Does Gravity Exist?

Submitted by manselton on Thu, 06/23/2011 - 8:53am.

Suppose we assume that the root law of the physical universe is a law of the conservation of angular momentum - that the total angular momentum in the cosmos, both orbital and spin, is constant. Orbital angular momentum is mass x velocity x radius, assuming ideal circular motion.

L=m*v*r

A straight line is a circle of infinite radius. Newton's first law of motion "Every body perseveres in its state of being at rest or of moving uniformly straight forward, except in so far as it is compelled to change its state by forces impressed." now reads

"Every body perseveres in its state of being at rest or of "Every body perseveres in its state of being at rest of infinite angular momentum, except in so far as it is compelled to change its state by forces impressed." 

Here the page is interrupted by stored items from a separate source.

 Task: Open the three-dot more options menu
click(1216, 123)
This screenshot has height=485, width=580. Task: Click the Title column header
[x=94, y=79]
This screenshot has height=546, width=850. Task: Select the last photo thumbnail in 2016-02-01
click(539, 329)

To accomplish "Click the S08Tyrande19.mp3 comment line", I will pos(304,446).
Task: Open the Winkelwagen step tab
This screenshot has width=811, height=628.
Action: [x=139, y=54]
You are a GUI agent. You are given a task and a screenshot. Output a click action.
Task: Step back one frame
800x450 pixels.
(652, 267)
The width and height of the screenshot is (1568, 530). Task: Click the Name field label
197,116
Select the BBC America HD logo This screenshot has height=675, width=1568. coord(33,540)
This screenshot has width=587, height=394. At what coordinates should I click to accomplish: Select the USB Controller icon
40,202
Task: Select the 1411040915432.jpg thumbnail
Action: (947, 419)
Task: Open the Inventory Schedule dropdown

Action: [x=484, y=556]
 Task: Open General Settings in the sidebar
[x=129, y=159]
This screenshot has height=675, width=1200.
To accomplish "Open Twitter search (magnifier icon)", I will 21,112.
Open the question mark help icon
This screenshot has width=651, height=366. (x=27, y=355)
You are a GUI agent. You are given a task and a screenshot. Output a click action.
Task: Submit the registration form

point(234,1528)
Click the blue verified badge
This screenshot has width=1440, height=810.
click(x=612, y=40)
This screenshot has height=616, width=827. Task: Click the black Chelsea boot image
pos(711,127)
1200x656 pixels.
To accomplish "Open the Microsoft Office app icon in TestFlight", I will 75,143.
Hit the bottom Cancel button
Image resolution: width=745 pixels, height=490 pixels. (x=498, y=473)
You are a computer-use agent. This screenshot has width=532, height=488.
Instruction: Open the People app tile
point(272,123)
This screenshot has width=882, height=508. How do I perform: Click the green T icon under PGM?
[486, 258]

This is of course absurd. But Newton's law has in no way been changed. Just its absurdity has been brought out. I can only assume that at Newton's time the fixed stars were seen to be at rest and he did not know that they kept orbits. Angular momentum is always a relation between masses and does not view each to be an independent existent. Rather the whole alone exists. You have to orbit something.

Gravity contradicts Newton's law! It is not an impressed force but is supposed to work in a vacuum at a distance. It is tantamount to witchcraft.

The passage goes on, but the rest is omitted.